(DATA SUPPLIED begins)

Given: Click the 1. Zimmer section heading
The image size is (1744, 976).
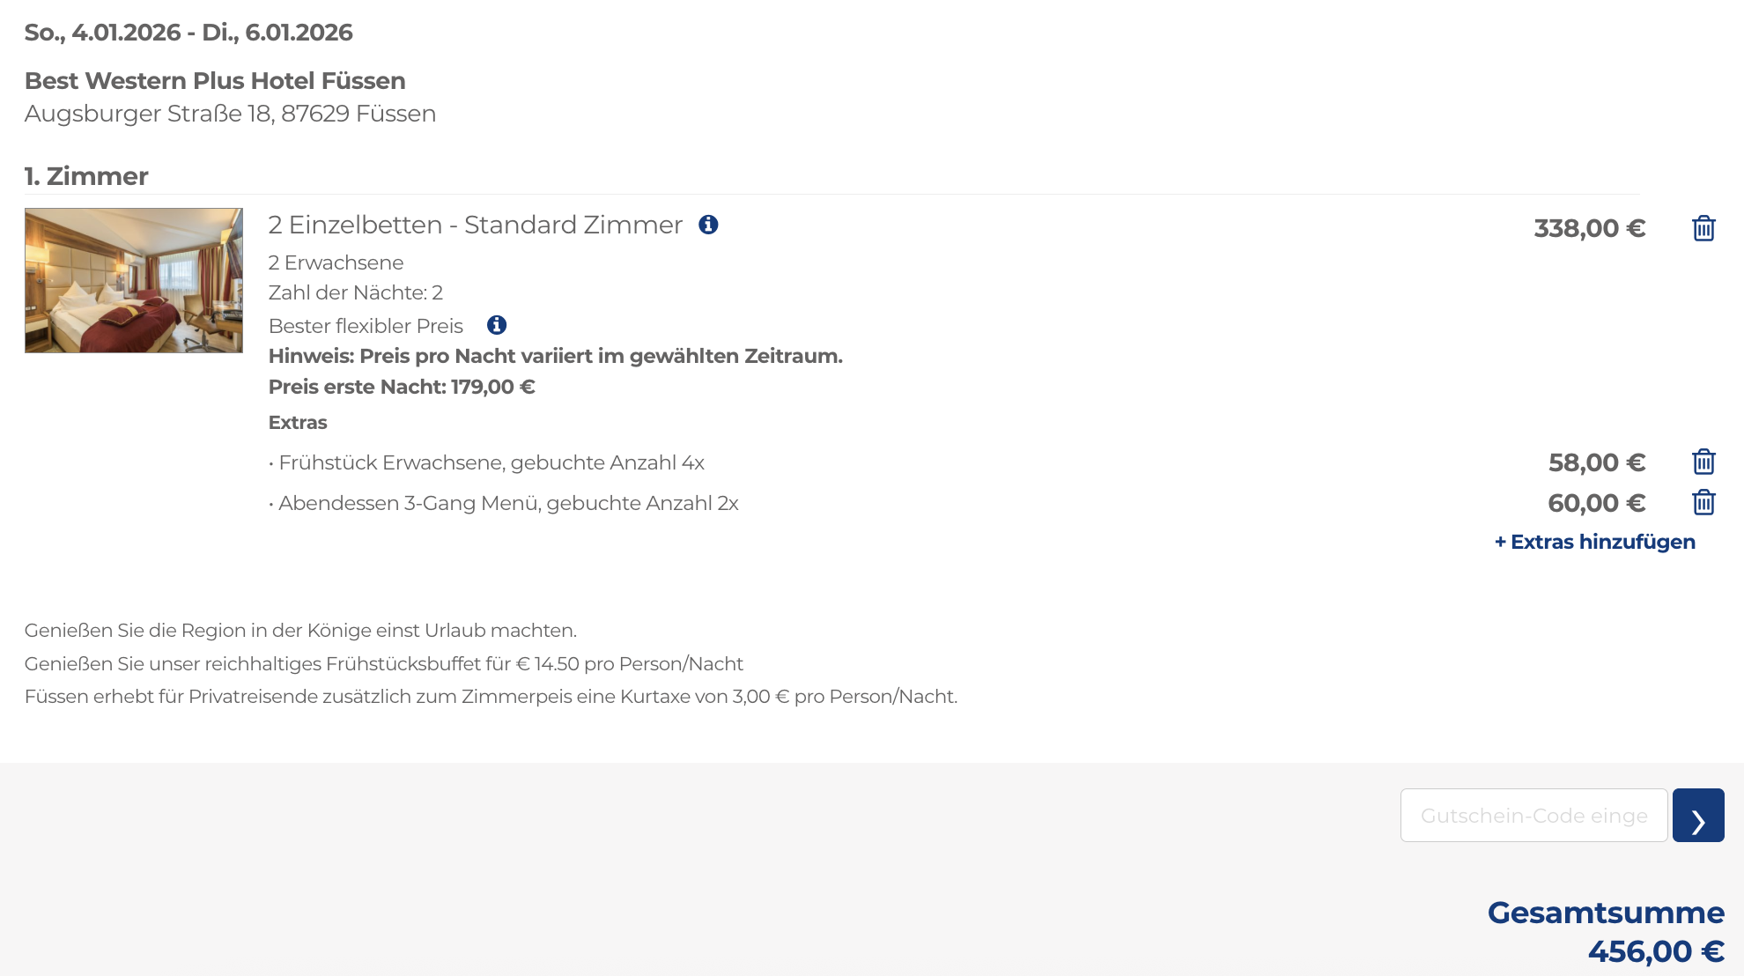Looking at the screenshot, I should coord(86,176).
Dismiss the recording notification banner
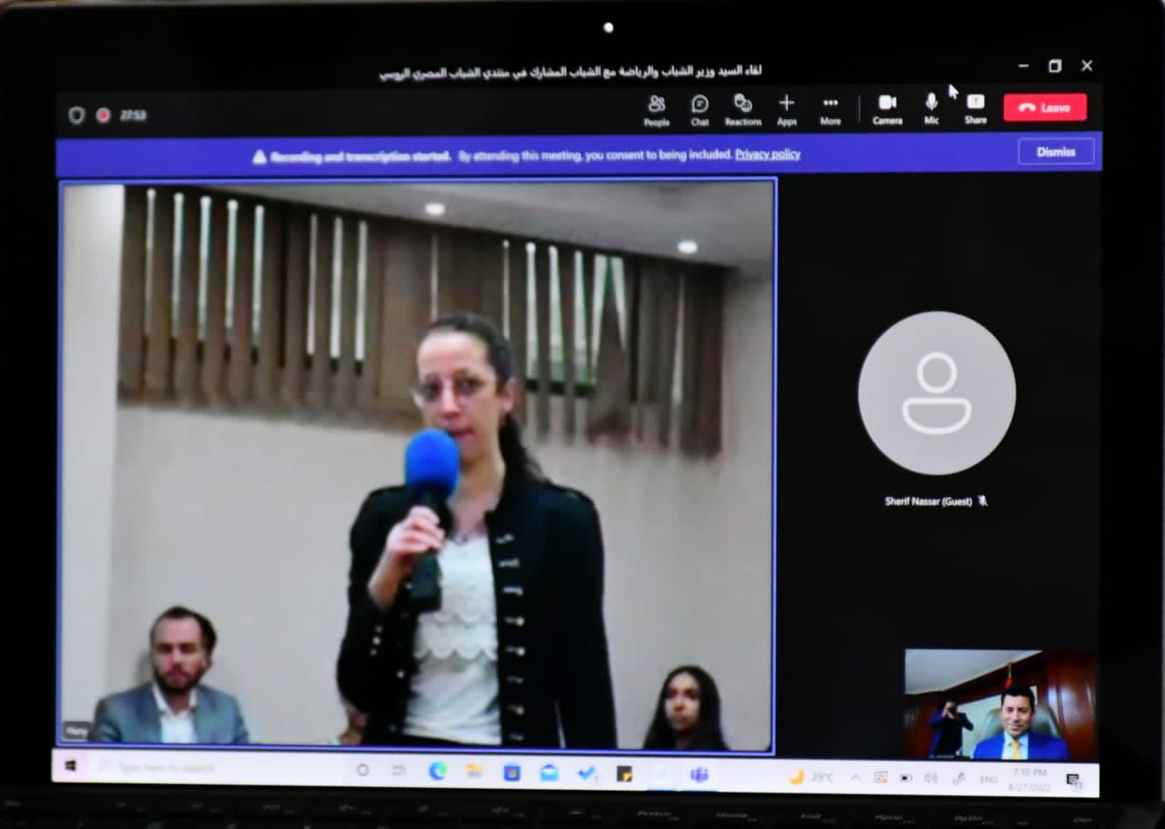The image size is (1165, 829). 1056,152
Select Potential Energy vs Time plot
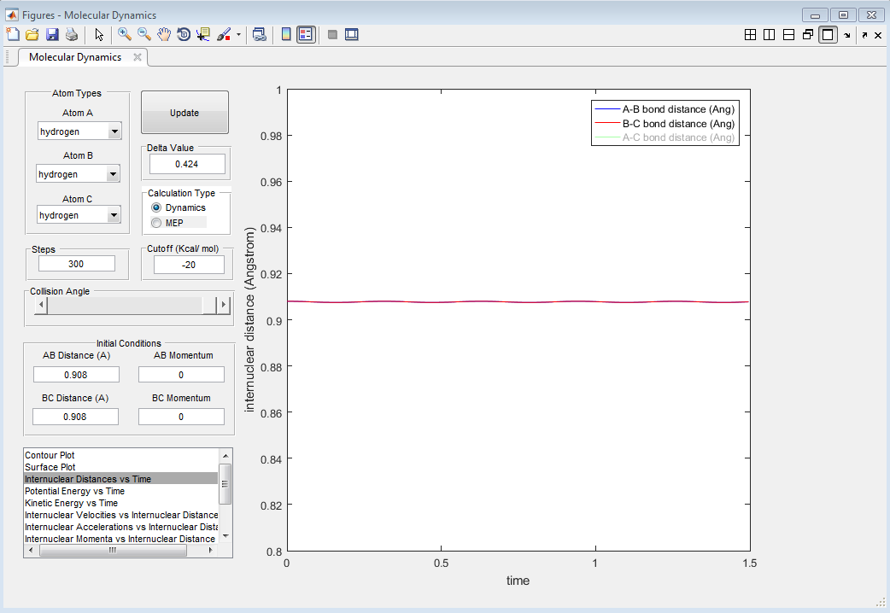Image resolution: width=890 pixels, height=613 pixels. (74, 491)
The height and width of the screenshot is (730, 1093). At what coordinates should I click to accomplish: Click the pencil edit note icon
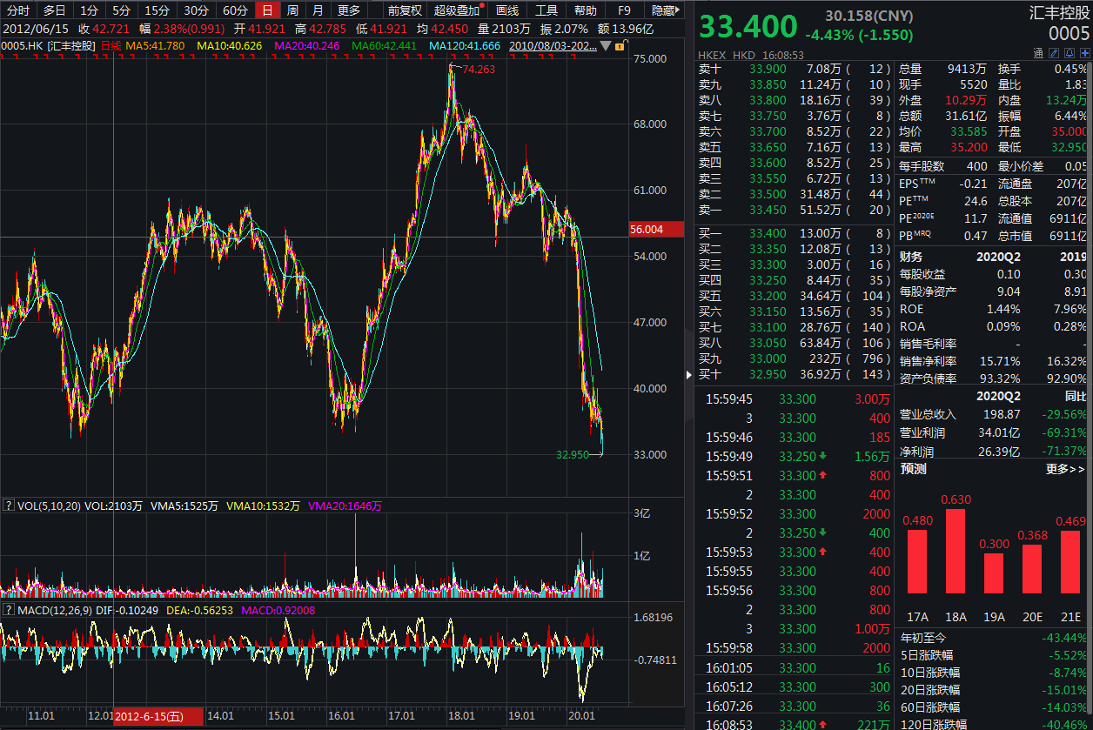pos(1052,53)
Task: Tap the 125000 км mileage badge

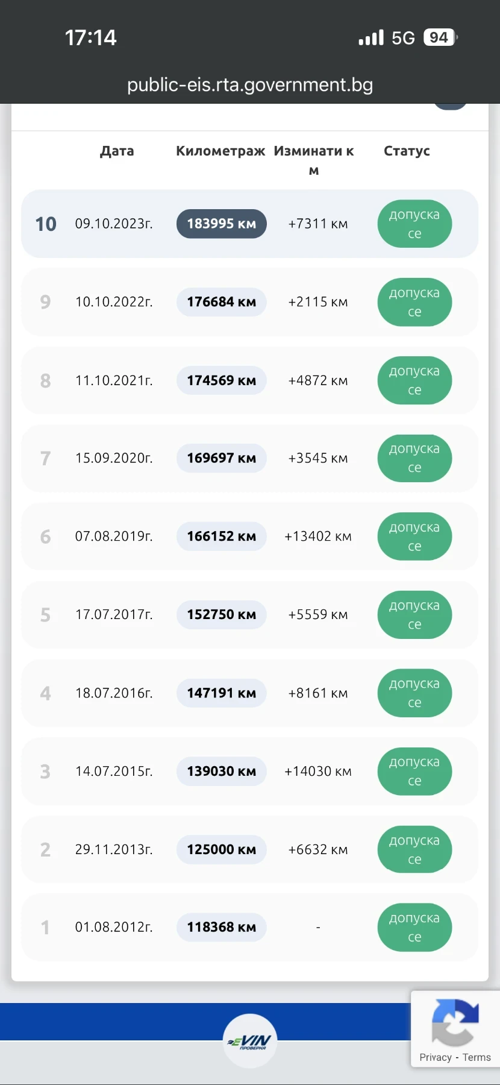Action: pyautogui.click(x=221, y=849)
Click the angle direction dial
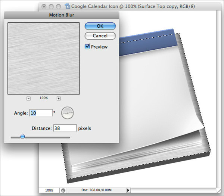This screenshot has height=196, width=224. pyautogui.click(x=68, y=112)
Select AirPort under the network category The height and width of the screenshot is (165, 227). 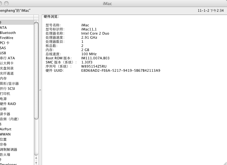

(DATA SUPPLIED ends)

**PROMPT:**
From the first line to the last, write out the data above exactly. Omit the pictures.

**SOLUTION FOR THIS TASK:**
Given: Click the 1. Zimmer section heading
The image size is (1744, 976).
Looking at the screenshot, I should coord(86,176).
Dismiss the recording notification banner
The image size is (1165, 829). 1056,152
Select Potential Energy vs Time plot
Image resolution: width=890 pixels, height=613 pixels. (74, 491)
The height and width of the screenshot is (730, 1093). At what coordinates should I click to accomplish: Click the pencil edit note icon
pos(1052,53)
Task: Tap the 125000 км mileage badge

Action: pyautogui.click(x=221, y=849)
Click the angle direction dial
This screenshot has height=196, width=224. pyautogui.click(x=68, y=112)
Select AirPort under the network category The height and width of the screenshot is (165, 227). 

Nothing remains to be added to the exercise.